• [Data shown]
►
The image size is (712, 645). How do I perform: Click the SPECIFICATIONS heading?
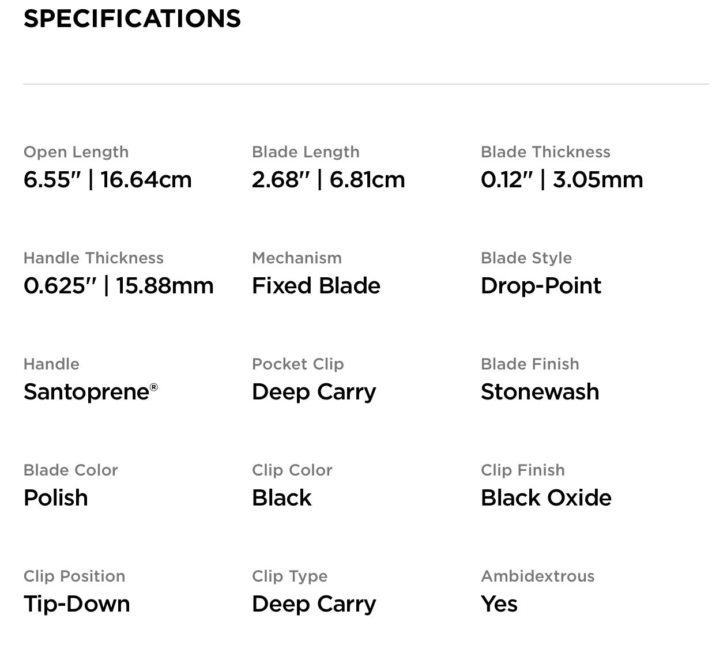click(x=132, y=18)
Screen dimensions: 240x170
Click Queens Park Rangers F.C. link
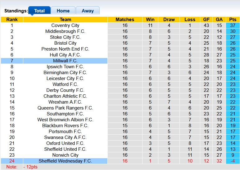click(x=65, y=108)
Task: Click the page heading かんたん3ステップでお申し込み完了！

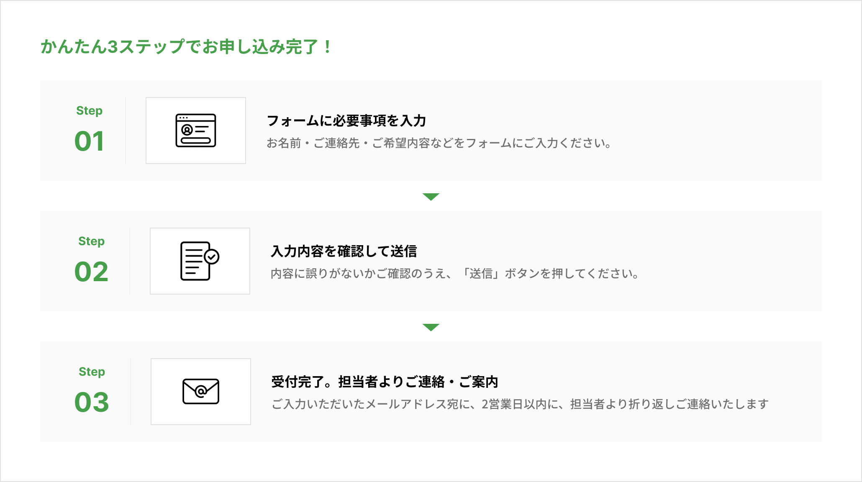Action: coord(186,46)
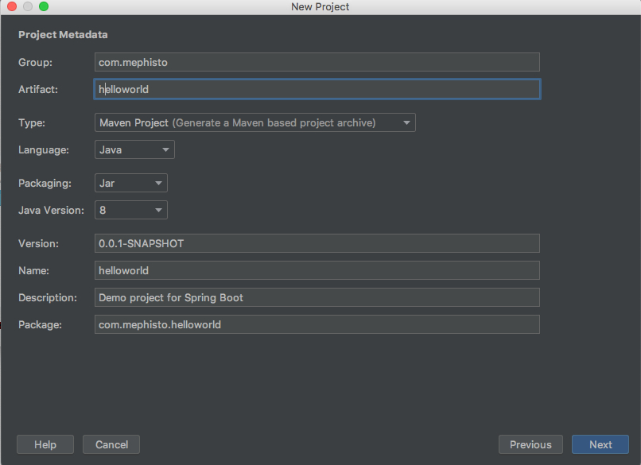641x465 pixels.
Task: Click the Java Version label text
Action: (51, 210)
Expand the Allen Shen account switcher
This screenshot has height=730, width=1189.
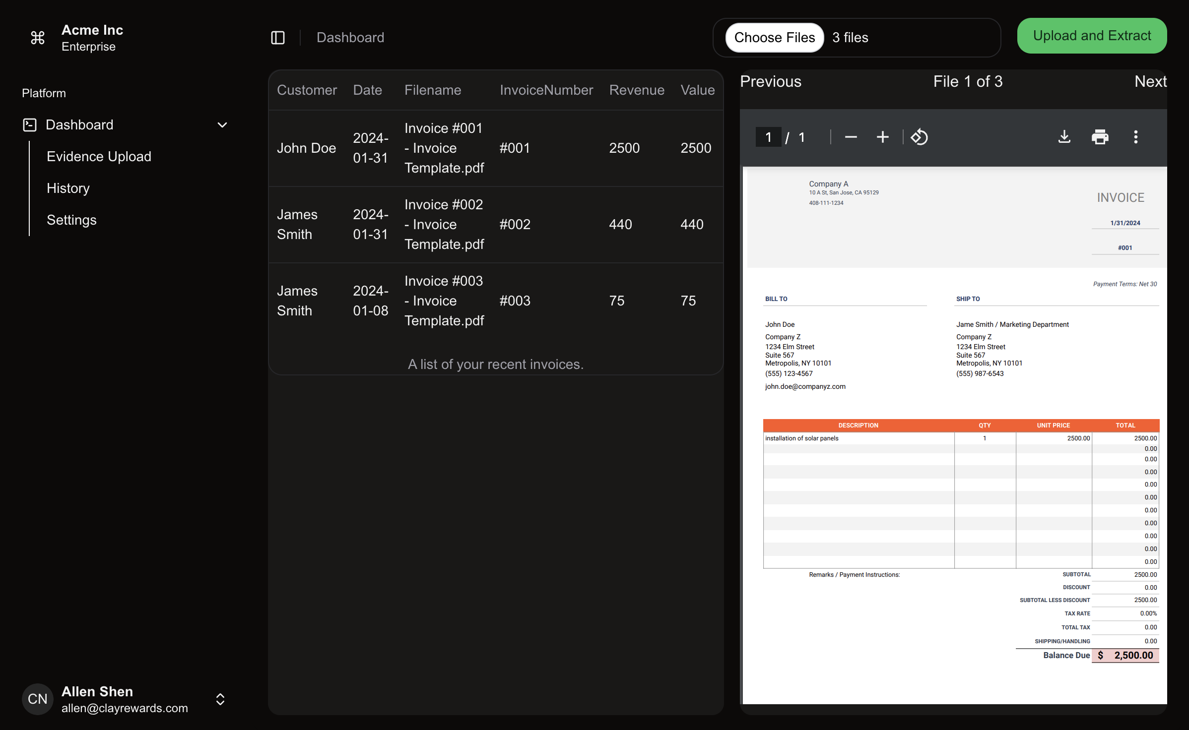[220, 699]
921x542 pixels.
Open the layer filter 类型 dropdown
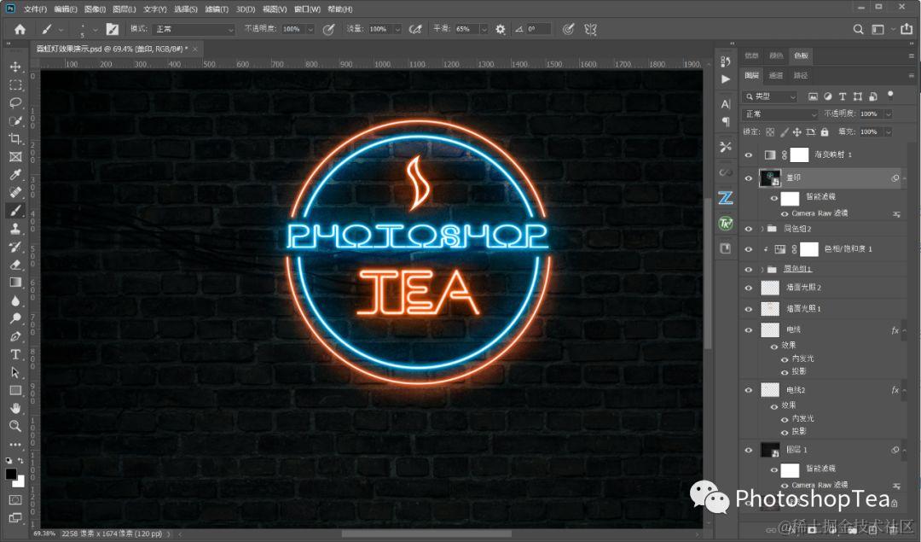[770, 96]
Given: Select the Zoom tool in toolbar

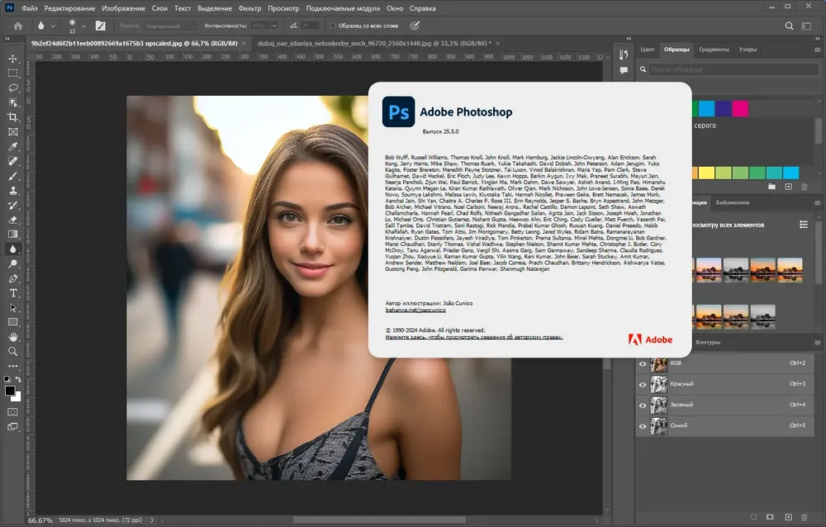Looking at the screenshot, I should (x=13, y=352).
◄
►
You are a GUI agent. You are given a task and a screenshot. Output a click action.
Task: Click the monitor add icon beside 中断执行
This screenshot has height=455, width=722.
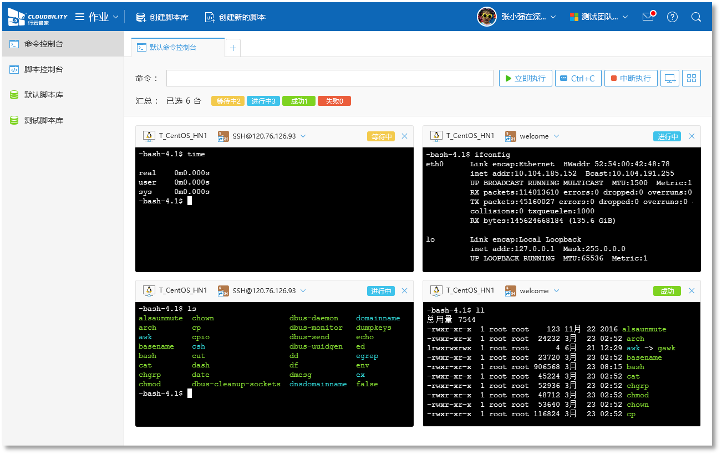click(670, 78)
◄
►
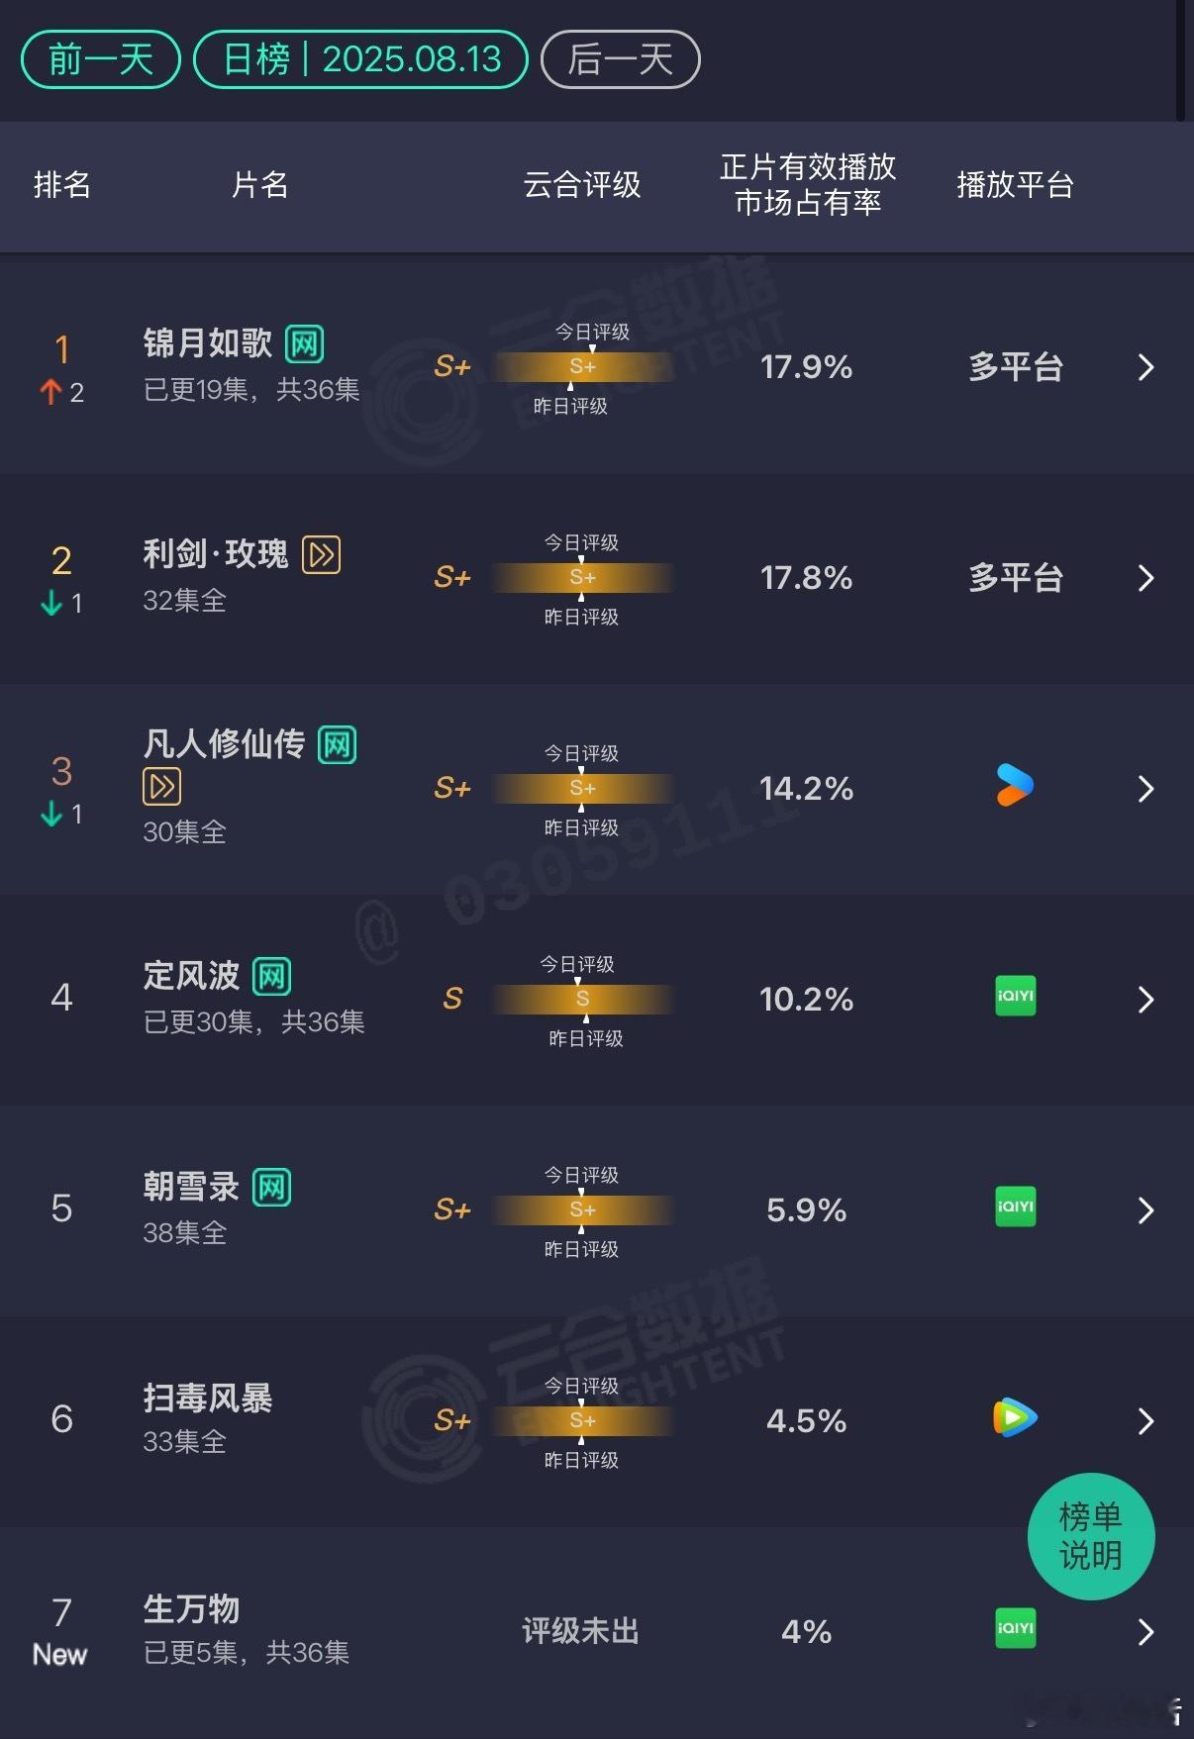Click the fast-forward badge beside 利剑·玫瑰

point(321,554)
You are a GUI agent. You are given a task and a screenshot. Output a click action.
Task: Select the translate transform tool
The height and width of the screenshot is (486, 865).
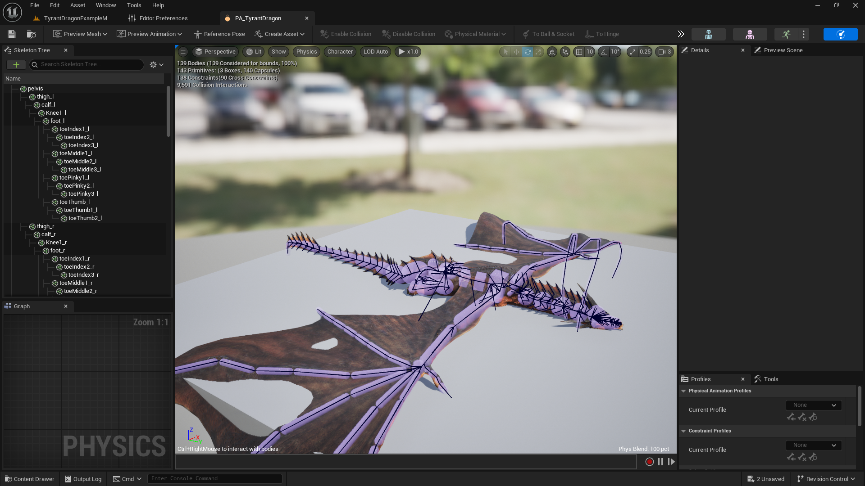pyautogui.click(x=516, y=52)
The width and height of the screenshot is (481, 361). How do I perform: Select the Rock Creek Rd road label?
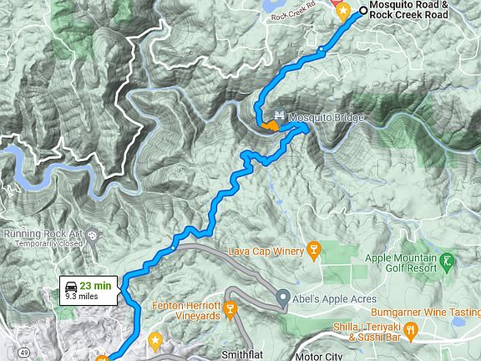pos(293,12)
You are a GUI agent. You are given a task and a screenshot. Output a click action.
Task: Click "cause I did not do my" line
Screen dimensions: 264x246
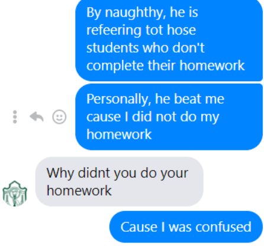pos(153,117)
◄
• [Instructions to follow]
Convert the records from the line containing "Expand the Allen Shen account switcher" through the line containing "Looking at the" into a JSON list of strings, one per line, skipping blank lines. Leave the pictures out.

• [Result below]
[
  "Expand the Allen Shen account switcher",
  "This screenshot has height=730, width=1189.",
  "[220, 699]",
  "921x542 pixels.",
  "Open the layer filter 类型 dropdown",
  "[770, 96]",
  "Given: Select the Zoom tool in toolbar",
  "Looking at the screenshot, I should (x=13, y=352)."
]